6. Una matriz de análisis para casos concretos

En lugar de preguntar simplemente “¿se aplica la Ley 24.901?”, conviene ordenar el problema en cinco pasos:

  1. Identificar al financiador: obra social nacional, prepaga, APROSS, Estado u otro ente.
  2. Identificar la prestación: rehabilitación, educación, transporte, apoyo, prótesis, medicamento, asistencia domiciliaria, etc.
  3. Determinar el título de obligación: artículo 2 de la Ley 24.901, contrato y Ley 26.682, régimen provincial, intervención estatal o combinación de normas.
  4. Revisar la prueba de necesidad: CUD/acreditación, orden, informe, objetivos, frecuencia, alternativas.
  5. Elegir la vía: procedimiento administrativo y competencia judicial según el sujeto y el tipo de pretensión.
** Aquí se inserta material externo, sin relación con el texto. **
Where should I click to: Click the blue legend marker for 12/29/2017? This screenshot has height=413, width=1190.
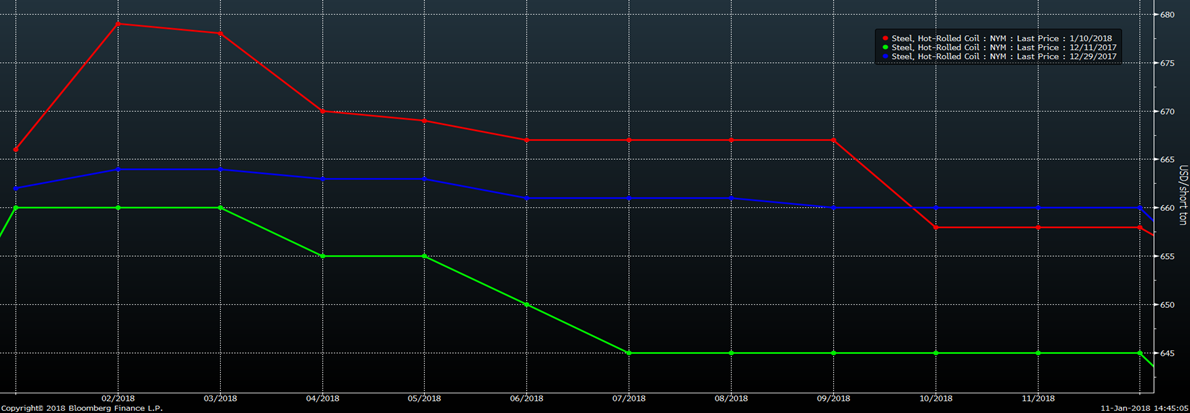pyautogui.click(x=885, y=58)
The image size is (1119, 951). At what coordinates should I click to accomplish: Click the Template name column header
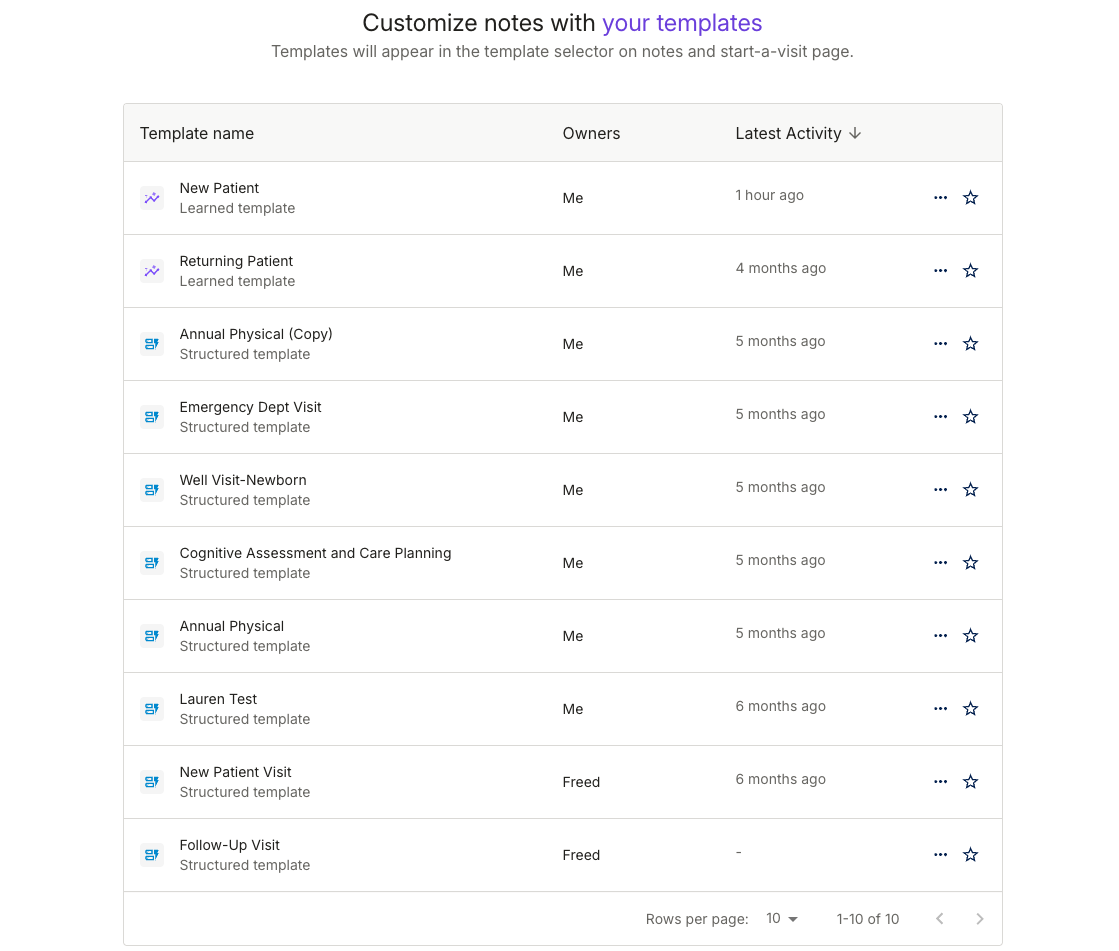pyautogui.click(x=196, y=132)
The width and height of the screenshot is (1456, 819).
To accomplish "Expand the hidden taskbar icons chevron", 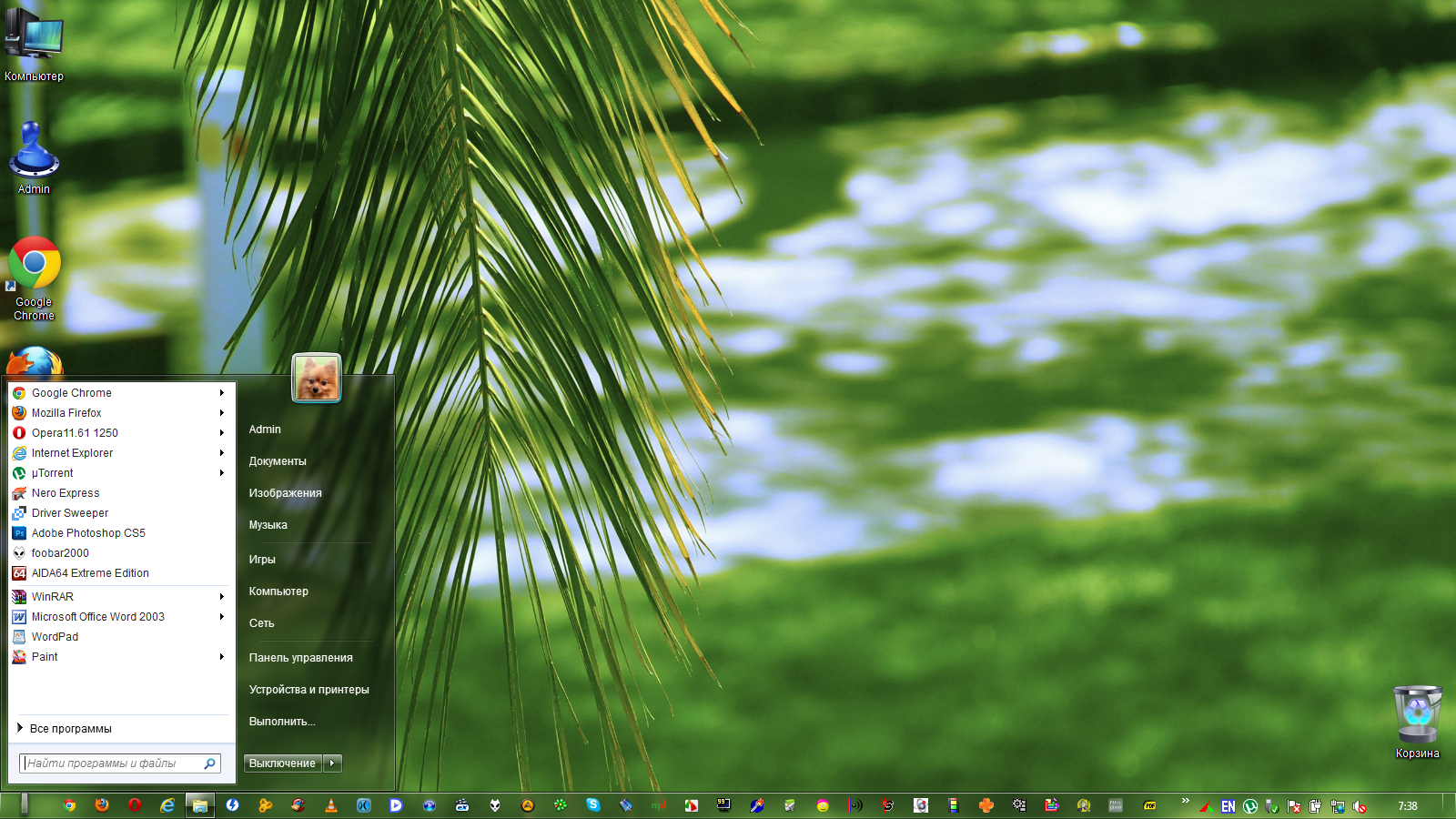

Esta matriz evita dos errores opuestos: reducir la discapacidad a una cuestión de nomenclador o, en el extremo contrario, afirmar que el derecho a la salud elimina cualquier requisito de encuadre y prueba.

7. APROSS como ejemplo de autonomía condicionada

APROSS no está fiscalizada por la Superintendencia de Servicios de Salud y sus afiliados no utilizan el procedimiento nacional de denuncias de las Resoluciones 951/2025-951/2026. Eso no significa que el organismo quede fuera del control constitucional.

La jurisprudencia cordobesa muestra que las decisiones prestacionales de APROSS pueden ser revisadas cuando, en las circunstancias del caso, afectan de manera irrazonable derechos fundamentales. El análisis, sin embargo, debe partir de su régimen provincial y de la competencia procesal aplicable, no de la ficción de que APROSS es una obra social nacional.

8. Límites de la tesis

La autonomía provincial tampoco debe presentarse como una barrera absoluta frente a la legislación nacional de orden público. La articulación depende del tipo de norma, del sujeto obligado y del título competencial. Por eso este artículo evita afirmar que la Ley 24.901 “no se aplica” a un ente provincial en todo sentido, pero también evita afirmar lo contrario sin una base jurídica específica.

Conclusión

El derecho argentino de discapacidad funciona por capas. La Ley 24.901 contiene obligaciones directas y específicas para determinados sujetos; el Estado conserva funciones de garantía cuando falta cobertura; las provincias mantienen competencias y regímenes propios; y la Constitución y la Convención ofrecen un parámetro superior para evaluar la suficiencia de la protección.

La reforma de 2025 fortaleció y actualizó el sistema nacional, pero no borró esas diferencias. Para litigar o reclamar con precisión, la pregunta correcta no es solamente “qué derecho existe”, sino quién está jurídicamente obligado a satisfacerlo y por qué norma concreta.

Normativa citada

Ley 24.901; Ley 27.793; Decreto 84/2026; Decreto 942/2025; Ley 9.277 de Córdoba; Convención sobre los Derechos de las Personas con Discapacidad.

Jurisprudencia citada

Monteserín c/ Estado Nacional (CSJN, Fallos 324:3569); Lifschitz c/ Estado Nacional (CSJN, Fallos 327:2413, 15/06/2004); jurisprudencia cordobesa comentada en el hub de APROSS.

Fuentes oficiales

Última revisión

30/07/2026. Revisión recomendada cada 6 meses mientras continúe la reglamentación de la emergencia.

Aviso jurídico: este es un análisis doctrinario general. La aplicación de normas nacionales a un financiador provincial debe evaluarse según la pretensión, la normativa local y el caso concreto.